L’incendio provocato dal razzo, che ha sfiorato la diga, colpendo in parte anche lo splendido bosco sulla riva del Dnepr, è stato domato in fretta dai vigili del fuoco e l’erogazione di corrente elettrica in città è tornata regolare dopo mezzogiorno. Nel frattempo però l’armata russa non si è accontentata di un solo lancio su Zaporizhzhya, colpita almeno altre due volte, per poi allargare lo spettro ad altre regioni ucraine. Di nuovo Kiev nel mirino, dove sono rimasti senza corrente circa 350mila abitanti, un decimo del totale. Colpite anche le infrastrutture idriche della capitale, a secco centinaia di migliaia di utenze.

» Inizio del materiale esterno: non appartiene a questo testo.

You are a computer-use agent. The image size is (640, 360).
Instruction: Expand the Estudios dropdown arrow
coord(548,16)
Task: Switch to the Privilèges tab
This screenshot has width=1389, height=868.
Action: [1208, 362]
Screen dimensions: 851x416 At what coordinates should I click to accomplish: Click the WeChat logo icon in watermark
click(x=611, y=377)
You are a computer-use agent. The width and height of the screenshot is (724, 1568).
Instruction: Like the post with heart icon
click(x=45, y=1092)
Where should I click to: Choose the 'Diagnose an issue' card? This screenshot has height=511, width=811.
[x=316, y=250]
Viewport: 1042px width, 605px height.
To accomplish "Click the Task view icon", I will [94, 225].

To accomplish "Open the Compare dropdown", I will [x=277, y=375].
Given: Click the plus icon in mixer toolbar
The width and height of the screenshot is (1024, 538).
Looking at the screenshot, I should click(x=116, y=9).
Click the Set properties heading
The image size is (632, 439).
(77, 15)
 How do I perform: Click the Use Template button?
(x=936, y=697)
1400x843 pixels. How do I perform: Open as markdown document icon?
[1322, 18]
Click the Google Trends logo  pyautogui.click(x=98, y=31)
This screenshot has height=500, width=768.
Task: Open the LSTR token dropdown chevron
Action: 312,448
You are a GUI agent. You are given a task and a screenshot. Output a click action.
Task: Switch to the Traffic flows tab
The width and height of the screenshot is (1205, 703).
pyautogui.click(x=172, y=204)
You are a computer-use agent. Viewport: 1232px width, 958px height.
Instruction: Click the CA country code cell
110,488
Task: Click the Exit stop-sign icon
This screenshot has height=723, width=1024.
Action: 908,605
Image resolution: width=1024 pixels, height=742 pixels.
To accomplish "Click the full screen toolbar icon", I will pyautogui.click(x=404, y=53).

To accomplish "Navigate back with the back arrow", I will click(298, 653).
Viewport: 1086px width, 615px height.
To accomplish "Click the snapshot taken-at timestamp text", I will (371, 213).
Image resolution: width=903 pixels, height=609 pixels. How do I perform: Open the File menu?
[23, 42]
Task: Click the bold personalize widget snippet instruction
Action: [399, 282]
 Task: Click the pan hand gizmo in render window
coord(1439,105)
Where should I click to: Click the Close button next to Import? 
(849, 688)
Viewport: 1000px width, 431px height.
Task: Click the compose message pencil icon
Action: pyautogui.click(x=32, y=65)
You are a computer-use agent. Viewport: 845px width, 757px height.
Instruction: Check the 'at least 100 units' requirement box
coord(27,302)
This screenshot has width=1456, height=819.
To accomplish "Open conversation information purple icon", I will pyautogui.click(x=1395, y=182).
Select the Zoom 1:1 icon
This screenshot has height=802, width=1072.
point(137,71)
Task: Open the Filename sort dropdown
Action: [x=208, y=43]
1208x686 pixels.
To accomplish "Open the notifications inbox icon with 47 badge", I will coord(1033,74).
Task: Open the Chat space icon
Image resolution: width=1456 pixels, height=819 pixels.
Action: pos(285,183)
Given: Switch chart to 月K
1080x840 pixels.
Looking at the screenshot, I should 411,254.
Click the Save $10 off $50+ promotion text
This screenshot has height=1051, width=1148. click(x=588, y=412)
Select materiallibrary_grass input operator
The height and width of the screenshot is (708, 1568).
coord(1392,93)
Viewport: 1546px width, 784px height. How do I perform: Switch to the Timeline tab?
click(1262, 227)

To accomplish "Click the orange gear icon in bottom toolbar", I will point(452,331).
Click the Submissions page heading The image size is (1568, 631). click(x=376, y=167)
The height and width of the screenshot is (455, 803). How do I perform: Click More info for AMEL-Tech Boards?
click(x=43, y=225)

Secondo le autorità di Kiev, 44 missili su oltre 50 sarebbero stati abbattuti dalla difesa antiaerea, ma in realtà i conti non tornano osservando il bollettino.

I sindaci di una mezza dozzina di città, comprese Kharkiv, Cherkasy e Kirovograd, hanno denunciato attacchi sempre a infrastrutture e impianti energetici. Ormai la strategia del Cremlino è evidente, dopo gli obiettivi militari le bocche di fuoco russe nelle ultime settimane stanno cercando di fiaccare le resistenze della popolazione civile. L’autunno non è mai stato così mite neppure in Ucraina, ma presto il generale inverno si farà sentire nei confronti delle popolazioni delle regioni più coinvolte nel conflitto: Kharkiv, Donetsk, Lugansk, Dnipro, Mikolaev, Zaporizhzhya e Kherson. Domenica, nel giorno dei pesanti bombardamenti, la colonnina di mercurio è scesa nel sud del Paese e gelide folate di vento hanno reso il clima pungente. Ritrovarsi a dicembre con milioni di persone senza gas da riscaldamento ed elettricità nelle case potrebbe fare più vittime di un attacco d’artiglieria pesante.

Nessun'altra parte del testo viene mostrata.